さめざめと語ります。日記、エッセイ、短編、感想、その他。

【漫画】気づけば触手が好きになる『触手と社畜のアットホームな関係(全2巻)』の感想

天津 いまる著。『触手と社畜のアットホームな関係』を読んだので、感想・レビューを書きます。

紹介/感想

全国3000万の社畜の皆さん、こんばんは。ささざめです。

社畜という言葉がすっかり世間に定着してからもうずいぶんと時間がたったように思いますが、漫画でもこのワードをよく見かけます。

パッと思いつくだけでも、「いきのこれ! 社畜ちゃん」「異世界の沙汰は社畜次第」「ホストと社畜」なんて作品が挙げられるところですが、そんな社畜漫画の中でも異色すぎるタイトルが目を引いたのが今日の漫画、「触手と社畜のアットホームな関係」。

しょくしゅ、しゃちく、しょくしゅ、しゃちく。
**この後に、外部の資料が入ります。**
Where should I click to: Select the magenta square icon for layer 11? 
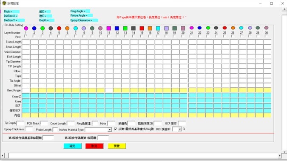point(109,28)

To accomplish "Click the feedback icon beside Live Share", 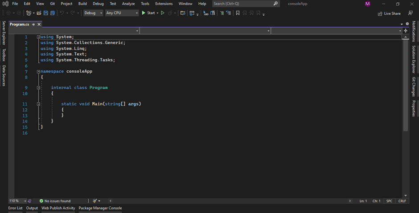I will click(410, 13).
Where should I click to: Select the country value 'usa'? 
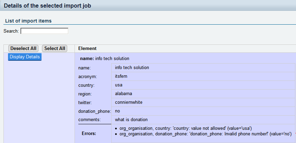coord(119,85)
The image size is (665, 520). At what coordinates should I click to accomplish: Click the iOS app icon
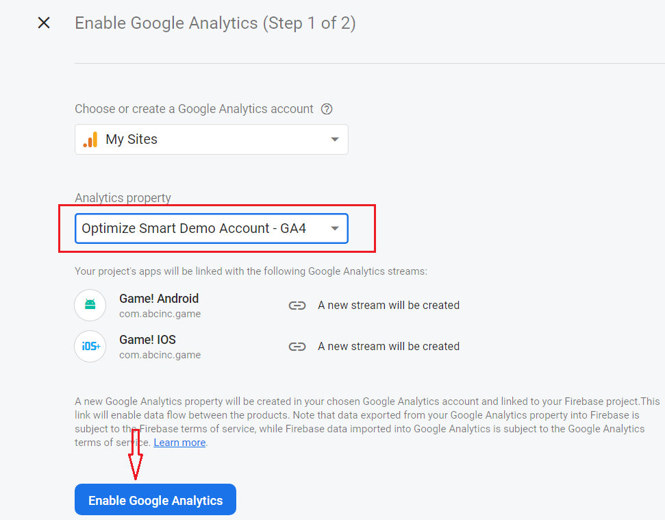click(90, 346)
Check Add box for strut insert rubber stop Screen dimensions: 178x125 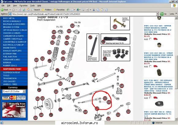(x=150, y=66)
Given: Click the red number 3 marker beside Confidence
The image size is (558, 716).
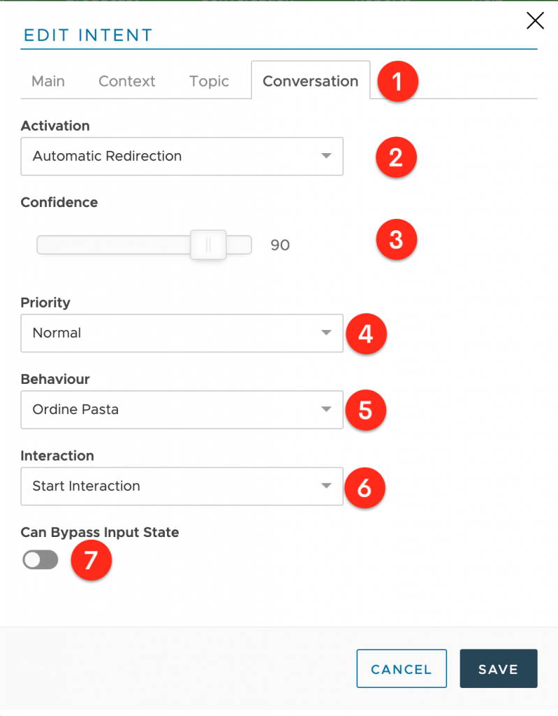Looking at the screenshot, I should (396, 240).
なんとなく響きが似ているからなんでしょうか……?


さて、実際の漫画の中身ですが、タイトルと同じく、なかなかのぶっ飛び具合。

ブラック企業に務める限界黒髪社畜サラリーマンが、ある夜、自宅の隣室のドアポストから飛び出た「触手(どうみてもタコ足)」に心奪われ、最愛のペットとして慈しむという趣旨で展開していきます。

不幸属性持ちな感じのくたびれサラリーマン主人公が癒やされていくという展開で、ある意味「世話やきキツネの仙狐さん」的な漫画なのかなとも思うんですが、やはりあまりにも異質な触手が気になる。ちゃんとネトネトだし、触手の根本もほぼ出てこないし、ちょこっと出たこともあるけどめちゃ恐怖の異形だし……。
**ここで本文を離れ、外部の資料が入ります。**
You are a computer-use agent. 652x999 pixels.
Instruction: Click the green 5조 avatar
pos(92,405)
でも、読み進めていくとね、変わるんですよね。意識。2巻目に差し掛かる頃にはもうなんか触手可愛くなっちゃってましたよ。

触手の元は思わぬテーマだった

てっきり、ワンアイデアのほのぼのコメディ漫画かと思ったのですが、そもそもこの触手、まさかの「クトゥルフ神話TRPG」ベースの物語でした。

というわけで、2巻なんかは、もうとんでもないスケールの物語に発展していって、ちょっとした難解バトル漫画みたいな展開も。

まあ正直に言うと、めちゃ急展開なんですが、2巻完結ですからね。そこはいたしかたなし。

というより、2巻でわりとしっかり諸々回収して、キレイに終わるのでとても優秀な漫画だと思いました。果たして、触手と社畜の運命やいかに。

まとめ

全2巻でサクッと読める作品ですが、記憶にビシッと残る漫画でした。

普通のカワイイにはもう飽きたよという方は、ぜひ読んでみてはいかがでしょう。